Várias questões se levantam e a primeira é a da equidade: Se todos os pais pudessem escolher a escola dos seus filhos, como seriam escolhidos os alunos das escolas mais concorridas? Para onde iriam os restantes? Estarão os pais a escolher as escolas ou afinal as escolas a escolher os pais e os alunos?
Assim, a atribuição de um financiamento à família - através do chamado cheque-ensino - ou de um financiamento à escola privada, não elimina a triagem feita por cada escola, na medida em que será de esperar concentração da procura nas escolas com mais qualidade de ensino. Aqueles que, mesmo portadores de cheque-ensino, não encontrem lugar na escola da elite serão relegados para outra, e assim sucessivamente até à escola degradada e de má qualidade.
Dizem-nos que a liberdade de escolha com base no cheque-ensino é a única forma de garantir que os filhos dos pobres consigam aceder aos melhores colégios privados. Ou seja, que só o financiamento do Estado ao ensino privado poderia criar essas condições. Obviamente que o financiamento público do ensino privado não garantiria em momento algum, o acesso dos mais pobres ao ensino de luxo, como já vimos antes. Na prática, estamos perante um embuste para que os impostos dos portugueses sejam desviados para financiar as escolas dos ricos, pois vejamos: os impostos hoje já financiam a escola pública e, através do cheque-ensino, continuariam a financiar na mesma medida ou até menos; assim a atribuição do cheque-ensino e a abertura da suposta "liberdade de escolha" representaria na prática o desvio massivo de dinheiro proveniente dos impostos para os colégios onde os ricos entendessem estudar aos quais, como os próprios colégios se encarregariam de tratar, apenas os ricos teriam acesso.
Claro que muitas outras questões se levantam, nomeadamente em torno da elitização do ensino, da massificação de resposta privada de má qualidade, de degradação da qualidade da escola pública por ainda maior diminuição do seu financiamento, etc., mas destacaremos apenas uma mais: a da natureza política do ensino privado versus a natureza política do ensino laico.

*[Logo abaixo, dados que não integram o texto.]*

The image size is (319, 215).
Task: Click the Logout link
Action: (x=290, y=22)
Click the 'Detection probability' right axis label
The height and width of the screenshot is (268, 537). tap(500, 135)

A sobrevivência da democracia depende do acesso ao conhecimento e às ferramentas interpretativas do mundo que nos rodeia. Como tal, a escola representa um pilar fundamental da concretização dessa democracia, pois só em igualdade de circunstâncias existe democracia. A concentração do saber numa elite e a generalização da ignorância nas restantes camadas das massas gera uma iniquidade matricial que impede objectivamente o aprofundamento da democracia. Como tal, a democracia está condicionada pela existência de uma escola da república, uma escola laica e liberta de qualquer interesse que não o do colectivo e do Estado. O financiamento com frutos dos impostos de escolas que podem servir interesses alhieos aos do povo e do estado é um caminho suicidário para a democracia.
Na verdade, os filhos dos ricos continuariam a frequentar colégios de luxo, mas pagos por todos nós ao mesmo tempo que a Escola Pública não tem recursos para cumprir o seu papel constitucional. Além disso, a questão da "liberdade de escolha em Educação" ilude uma questão central: é papel do Estado permitir que todos estudem no ensino privado - seja ele de luxo ou de miséria - ou é papel do Estado assegurar que ninguém precisa de acorrer ao privado por encontrar no público tudo o que precisa?